Description of the task:
The records that follow are to be repeated without alteration.

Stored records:
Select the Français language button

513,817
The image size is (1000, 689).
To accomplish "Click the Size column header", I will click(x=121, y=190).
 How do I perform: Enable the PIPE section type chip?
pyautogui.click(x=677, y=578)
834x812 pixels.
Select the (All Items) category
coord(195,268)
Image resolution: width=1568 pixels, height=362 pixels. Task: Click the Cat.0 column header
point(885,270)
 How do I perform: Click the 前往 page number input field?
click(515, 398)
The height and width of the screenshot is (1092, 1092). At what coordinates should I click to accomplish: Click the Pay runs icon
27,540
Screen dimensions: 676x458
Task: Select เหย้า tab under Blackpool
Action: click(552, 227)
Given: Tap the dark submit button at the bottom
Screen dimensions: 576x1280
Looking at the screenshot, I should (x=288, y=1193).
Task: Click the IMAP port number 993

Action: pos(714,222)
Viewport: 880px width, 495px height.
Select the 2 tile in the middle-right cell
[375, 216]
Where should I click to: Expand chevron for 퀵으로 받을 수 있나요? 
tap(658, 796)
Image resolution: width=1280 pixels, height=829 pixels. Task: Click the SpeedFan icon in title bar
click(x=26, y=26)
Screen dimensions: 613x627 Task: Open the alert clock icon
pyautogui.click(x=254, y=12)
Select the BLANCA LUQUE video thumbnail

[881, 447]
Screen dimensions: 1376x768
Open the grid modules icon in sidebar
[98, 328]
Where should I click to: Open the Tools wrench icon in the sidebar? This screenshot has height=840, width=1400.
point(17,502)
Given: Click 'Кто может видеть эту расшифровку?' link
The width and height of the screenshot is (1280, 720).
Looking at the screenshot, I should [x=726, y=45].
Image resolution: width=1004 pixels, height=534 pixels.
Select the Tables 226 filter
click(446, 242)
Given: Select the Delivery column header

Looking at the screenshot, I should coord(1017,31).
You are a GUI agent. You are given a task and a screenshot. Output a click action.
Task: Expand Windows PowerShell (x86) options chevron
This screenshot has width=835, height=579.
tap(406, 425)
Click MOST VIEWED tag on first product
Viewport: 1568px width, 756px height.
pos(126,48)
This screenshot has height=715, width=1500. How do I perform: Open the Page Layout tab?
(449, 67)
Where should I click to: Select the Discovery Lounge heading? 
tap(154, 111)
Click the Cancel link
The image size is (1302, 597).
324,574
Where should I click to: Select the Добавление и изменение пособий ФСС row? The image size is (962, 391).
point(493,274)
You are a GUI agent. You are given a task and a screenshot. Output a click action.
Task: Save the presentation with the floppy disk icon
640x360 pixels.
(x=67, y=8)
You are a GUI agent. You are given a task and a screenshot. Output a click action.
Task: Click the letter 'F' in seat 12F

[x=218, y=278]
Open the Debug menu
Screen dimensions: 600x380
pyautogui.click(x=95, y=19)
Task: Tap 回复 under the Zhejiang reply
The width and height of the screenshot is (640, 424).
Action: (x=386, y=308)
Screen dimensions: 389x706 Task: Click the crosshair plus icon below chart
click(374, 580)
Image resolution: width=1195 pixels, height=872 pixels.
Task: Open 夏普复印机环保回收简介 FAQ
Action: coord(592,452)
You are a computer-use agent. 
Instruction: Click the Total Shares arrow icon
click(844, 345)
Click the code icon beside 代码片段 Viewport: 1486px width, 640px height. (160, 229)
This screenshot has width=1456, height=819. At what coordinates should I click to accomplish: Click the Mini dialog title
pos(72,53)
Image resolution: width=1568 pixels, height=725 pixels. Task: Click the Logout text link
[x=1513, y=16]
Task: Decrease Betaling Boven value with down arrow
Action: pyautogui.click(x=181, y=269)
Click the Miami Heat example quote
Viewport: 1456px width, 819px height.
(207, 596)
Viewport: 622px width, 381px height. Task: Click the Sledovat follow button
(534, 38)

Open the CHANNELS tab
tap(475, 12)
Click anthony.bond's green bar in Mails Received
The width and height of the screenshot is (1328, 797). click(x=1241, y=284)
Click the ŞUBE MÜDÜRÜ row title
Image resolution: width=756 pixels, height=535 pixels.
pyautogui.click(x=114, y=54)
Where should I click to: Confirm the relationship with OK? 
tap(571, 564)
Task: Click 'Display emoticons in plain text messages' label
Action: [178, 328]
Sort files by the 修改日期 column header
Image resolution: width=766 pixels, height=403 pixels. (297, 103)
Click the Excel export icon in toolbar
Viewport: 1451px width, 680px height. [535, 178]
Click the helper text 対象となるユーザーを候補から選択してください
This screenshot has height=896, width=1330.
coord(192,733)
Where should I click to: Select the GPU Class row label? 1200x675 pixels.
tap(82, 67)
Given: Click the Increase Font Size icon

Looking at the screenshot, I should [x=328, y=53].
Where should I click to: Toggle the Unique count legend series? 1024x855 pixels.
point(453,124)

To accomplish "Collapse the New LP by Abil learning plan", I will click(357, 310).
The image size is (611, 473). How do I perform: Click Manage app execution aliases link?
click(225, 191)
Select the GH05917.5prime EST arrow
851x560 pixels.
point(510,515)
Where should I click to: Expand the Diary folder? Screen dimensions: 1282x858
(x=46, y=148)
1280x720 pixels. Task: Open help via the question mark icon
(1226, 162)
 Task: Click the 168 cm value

Reply:
Select the Français language button

513,817
The image size is (1000, 689).
To accomplish "Click the Size column header", I will click(x=121, y=190).
 How do I perform: Enable the PIPE section type chip?
pyautogui.click(x=677, y=578)
834x812 pixels.
Select the (All Items) category
coord(195,268)
Image resolution: width=1568 pixels, height=362 pixels. Task: Click the Cat.0 column header
point(885,270)
 How do I perform: Click the 前往 page number input field?
click(515, 398)
The height and width of the screenshot is (1092, 1092). At what coordinates should I click to accomplish: Click the Pay runs icon
27,540
Screen dimensions: 676x458
Task: Select เหย้า tab under Blackpool
Action: click(552, 227)
Given: Tap the dark submit button at the bottom
Screen dimensions: 576x1280
Looking at the screenshot, I should (x=288, y=1193).
Task: Click the IMAP port number 993

Action: pos(714,222)
Viewport: 880px width, 495px height.
Select the 2 tile in the middle-right cell
[375, 216]
Where should I click to: Expand chevron for 퀵으로 받을 수 있나요? 
tap(658, 796)
Image resolution: width=1280 pixels, height=829 pixels. Task: Click the SpeedFan icon in title bar
click(x=26, y=26)
Screen dimensions: 613x627 Task: Open the alert clock icon
pyautogui.click(x=254, y=12)
Select the BLANCA LUQUE video thumbnail

[881, 447]
Screen dimensions: 1376x768
Open the grid modules icon in sidebar
[98, 328]
Where should I click to: Open the Tools wrench icon in the sidebar? This screenshot has height=840, width=1400.
point(17,502)
Given: Click 'Кто может видеть эту расшифровку?' link
The width and height of the screenshot is (1280, 720).
Looking at the screenshot, I should [x=726, y=45].
Image resolution: width=1004 pixels, height=534 pixels.
Select the Tables 226 filter
click(446, 242)
Given: Select the Delivery column header

Looking at the screenshot, I should coord(1017,31).
You are a GUI agent. You are given a task and a screenshot. Output a click action.
Task: Expand Windows PowerShell (x86) options chevron
This screenshot has width=835, height=579.
tap(406, 425)
Click MOST VIEWED tag on first product
Viewport: 1568px width, 756px height.
pos(126,48)
This screenshot has height=715, width=1500. How do I perform: Open the Page Layout tab?
(449, 67)
Where should I click to: Select the Discovery Lounge heading? 
tap(154, 111)
Click the Cancel link
The image size is (1302, 597).
324,574
Where should I click to: Select the Добавление и изменение пособий ФСС row? The image size is (962, 391).
point(493,274)
You are a GUI agent. You are given a task and a screenshot. Output a click action.
Task: Save the presentation with the floppy disk icon
640x360 pixels.
(x=67, y=8)
You are a GUI agent. You are given a task and a screenshot. Output a click action.
Task: Click the letter 'F' in seat 12F

[x=218, y=278]
Open the Debug menu
Screen dimensions: 600x380
pyautogui.click(x=95, y=19)
Task: Tap 回复 under the Zhejiang reply
The width and height of the screenshot is (640, 424).
Action: (x=386, y=308)
Screen dimensions: 389x706 Task: Click the crosshair plus icon below chart
click(374, 580)
Image resolution: width=1195 pixels, height=872 pixels.
Task: Open 夏普复印机环保回收简介 FAQ
Action: coord(592,452)
You are a computer-use agent. 
Instruction: Click the Total Shares arrow icon
click(844, 345)
Click the code icon beside 代码片段 Viewport: 1486px width, 640px height. (160, 229)
This screenshot has width=1456, height=819. At what coordinates should I click to accomplish: Click the Mini dialog title
pos(72,53)
Image resolution: width=1568 pixels, height=725 pixels. Task: Click the Logout text link
[x=1513, y=16]
Task: Decrease Betaling Boven value with down arrow
Action: pyautogui.click(x=181, y=269)
Click the Miami Heat example quote
Viewport: 1456px width, 819px height.
(207, 596)
Viewport: 622px width, 381px height. Task: Click the Sledovat follow button
(534, 38)

Open the CHANNELS tab
tap(475, 12)
Click anthony.bond's green bar in Mails Received
The width and height of the screenshot is (1328, 797). click(x=1241, y=284)
Click the ŞUBE MÜDÜRÜ row title
Image resolution: width=756 pixels, height=535 pixels.
pyautogui.click(x=114, y=54)
Where should I click to: Confirm the relationship with OK? 
tap(571, 564)
Task: Click 'Display emoticons in plain text messages' label
Action: [178, 328]
Sort files by the 修改日期 column header
Image resolution: width=766 pixels, height=403 pixels. (297, 103)
Click the Excel export icon in toolbar
Viewport: 1451px width, 680px height. [535, 178]
Click the helper text 対象となるユーザーを候補から選択してください
This screenshot has height=896, width=1330.
coord(192,733)
Where should I click to: Select the GPU Class row label? 1200x675 pixels.
tap(82, 67)
Given: Click the Increase Font Size icon

Looking at the screenshot, I should [x=328, y=53].
Where should I click to: Toggle the Unique count legend series? 1024x855 pixels.
point(453,124)

To accomplish "Collapse the New LP by Abil learning plan", I will click(357, 310).
The image size is (611, 473). How do I perform: Click Manage app execution aliases link?
click(225, 191)
Select the GH05917.5prime EST arrow
851x560 pixels.
point(510,515)
Where should I click to: Expand the Diary folder? Screen dimensions: 1282x858
(x=46, y=148)
1280x720 pixels. Task: Open help via the question mark icon
(1226, 162)
 Task: Click the 168 cm value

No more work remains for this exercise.